Meridiam has acquired the remaining 50% interest in the Northeast Anthony Henday (NEAH) concession, from partners ACS Infrastructure Canada and HOCHTIEF PPP Solutions. These acquisitions increase Meridiam’s existing stake from 50% to 100% in the concession.
Following this transaction, Meridiam now fully controls the Project Company Capital City Link GP and will oversee the operation and maintenance of the Northeast Anthony Henday highway infrastructure for the next 27 years.
The NEAH highway was opened in October 2016. It is the last section of the ring road around Edmonton, Alberta’s capital city and Canada’s sixth largest city with a metropolitan population over one million1. Anthony Henday Drive is the first free-flowing ring road in Canada, with an estimated 50,000 motorists using it every day2.
NEAH is a vital part of Alberta’s provincial road network, improving mobility, access and quality of life for Edmonton residents and Albertans. It diverts a portion of the traffic from the city center and allows some long-distance traffic to avoid downtown city of Edmonton. Thus, lowering congestion while improving air quality and mobility for Edmonton residents and suburban residents living in adjacent neighborhoods.
The highway concession also helps promote the long-term economic sustainability and local employment of the Edmonton metropolitan region. As an example, it is anticipated that over the full duration of the maintenance contract, more than 2,000 jobs will be required for ongoing maintenance, rehabilitation and operation of the NEAH3.
The NEAH highway therefore directly contributes to the United Nation's sustainable development goals (UN SDGs), promoting well-being, quality of life and economic development (UN Sustainable Development Goals 9 and 11).

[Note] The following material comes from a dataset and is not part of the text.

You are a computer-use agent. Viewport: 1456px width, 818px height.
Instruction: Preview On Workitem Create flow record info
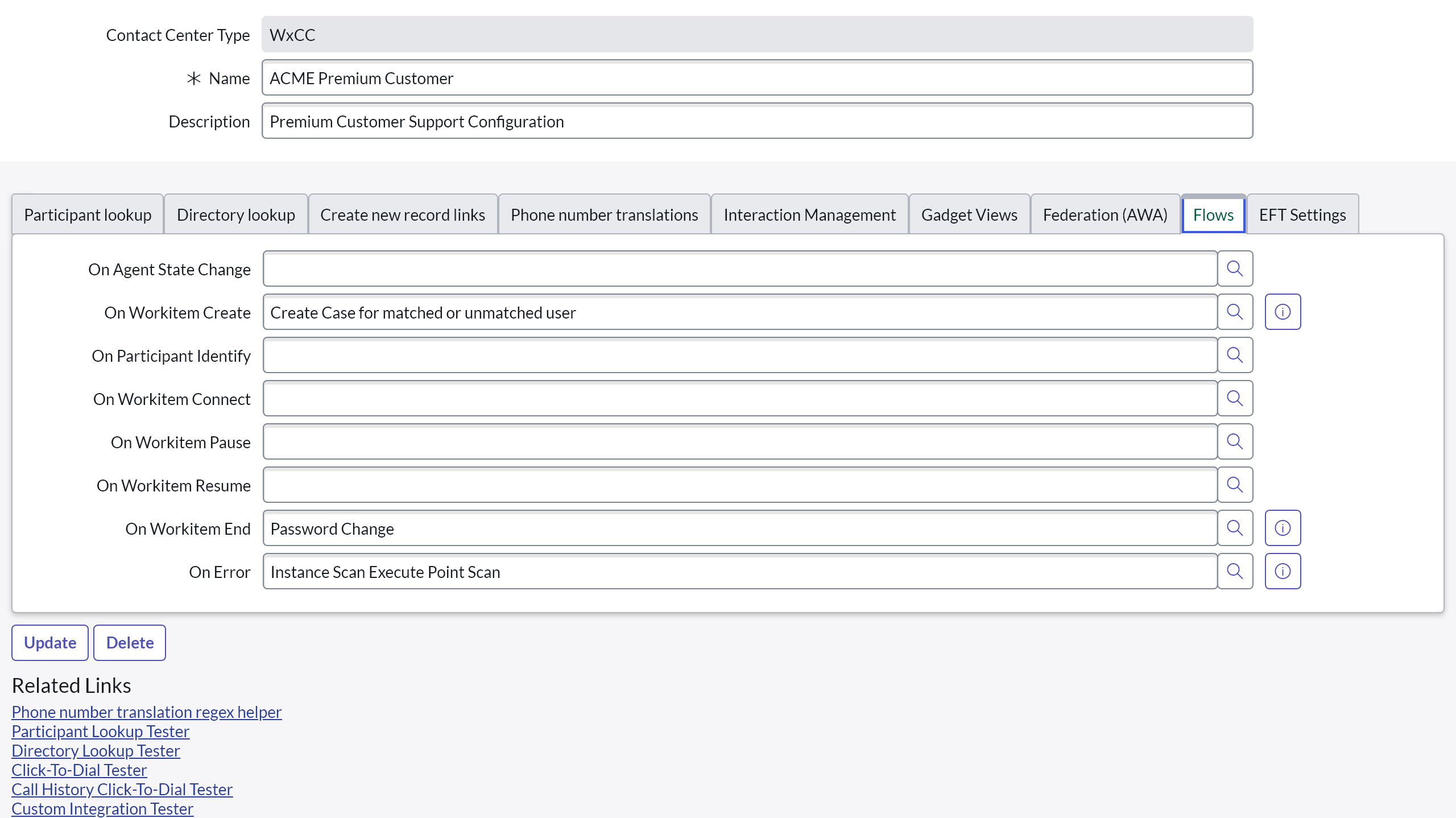pyautogui.click(x=1283, y=312)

The NEAH highway concession is structured as an availability-fee Public Private Partnership with a term of 34years and a 30-year Operation and Maintenance period. The NEAH highway consists of 27 km of 6- and 8-lane divided roadway (9 km of new construction and 18 km of highway reconstruction), 9 interchanges, 10 flyovers, twin bridge structure across the North Saskatchewan River, and a total of 48 bridge structures, as well as operation and maintenance of associated existing highway infrastructure.